Is courage a virtue? Is, then, the man who is willing to take the risk of breaking a bank, or holding up a stage-coach, in so far virtuous? Is perseverance a virtue? Is, then, the woman, who holds out to the bitter end in her desire to have the last word, in so far virtuous? Is justice a virtue? Then why not be virtuous in demanding the pound of flesh, if it is the law--as it once was?
Certain qualities of character have been recognized as, _on the whole_, and _generally_, serviceable to the social will. But a man is not a quality of character, and qualities of character are sometimes gathered into strange bundles. It is of men that the state is composed; of thinking, feeling men. We cannot isolate qualities of character, and assess their value in their isolation.
150. CONSCIENCE.--We are all forced to recognize that conscience has its dual aspect. It is characterized by _feeling_; and the feeling is seldom blind, or, at least, wholly blind; conscience implies a _judgment_ that something is right or wrong.
(1) The feeling is, to be sure, very often in the foreground. Those who say, "My conscience tells me that this is wrong," often mean little more than, "I feel that it is wrong."
But the word "feeling" is an ambiguous one. It is used to cover all sorts of intuitive judgments as well as mere emotions. The man who takes the time to reflect upon his feeling of the rightness or wrongness of an action can often discover some, perhaps rather vague, reason for his feeling proper.
(2) In other words, he may come upon an intuitive judgment. And the thoughtful man who talks about his conscience is rarely satisfied with a blind intuition; he wants to be sure he is right, and he thinks the whole matter over.
(3) The feeling and the judgment are not necessarily in accord. The feeling may lag behind an enlightened judgment. On the other hand, the feeling of repugnance to acting in certain ways may be a justifiable protest against a bit of intellectual sophistry.
(4) So much ought to be admitted by everyone who holds that conscience may be blunted or may be enlightened. Consciences vary indefinitely. Some we set down as hopelessly below the average; others we reverence as refined and enlightened. The social worker makes it his aim to "awaken" conscience, to cultivate it, to bring it up to a high standard. No practical moralist regards the conscience of the individual as something which must simply be left to itself and treated as sacred, no matter what its character.
(5) The above sufficiently explains some of the puzzles which confront the man who reverences conscience and yet studies the consciences of his fellow-men. He finds that the individual conscience is not an infallible guide-post pointing to right action; that it is not a perfect time- keeper, in complete accord with the watches of other men.
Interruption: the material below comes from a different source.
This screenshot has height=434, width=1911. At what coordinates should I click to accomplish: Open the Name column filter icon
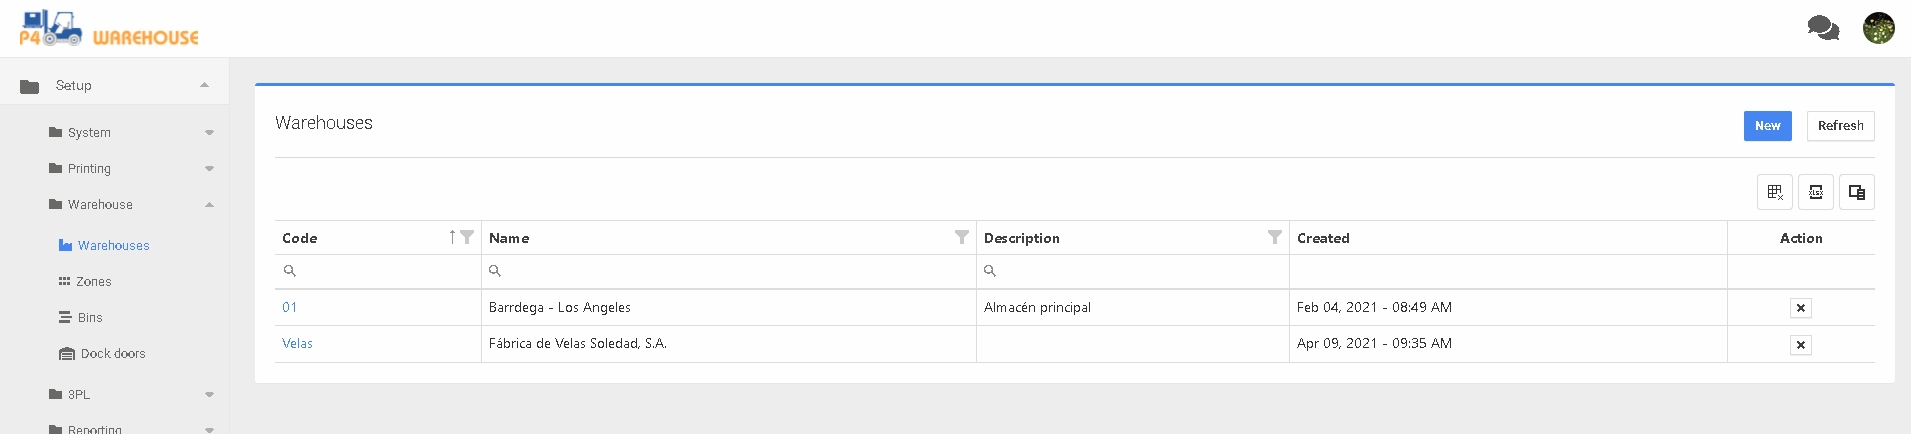click(x=961, y=237)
"It's a turrible thing to have killed the wrong man," said the conscience-stricken illicit distiller in his mountain fastness. "I never seen good come o' goodness yet; him as strikes first is my fancy," said the dying pirate in "Treasure Island." Augustine, passing over much worse offences, exhausts himself in agonies of remorse over a boyish prank. [Footnote: See chapter xx, Sec 78.] Seneca draws up a list of the most horrifying crimes, and decides that ingratitude exceeds them all in enormity. [Footnote: _On Benefits_, i, 10.]
(6) It appears to be quite evident that consciences ought to be standardized, and that the standard should be made a high one. The true standard is the one set by the Rational Social Will. It is as much a duty to have a good conscience as it is to obey the conscience one has.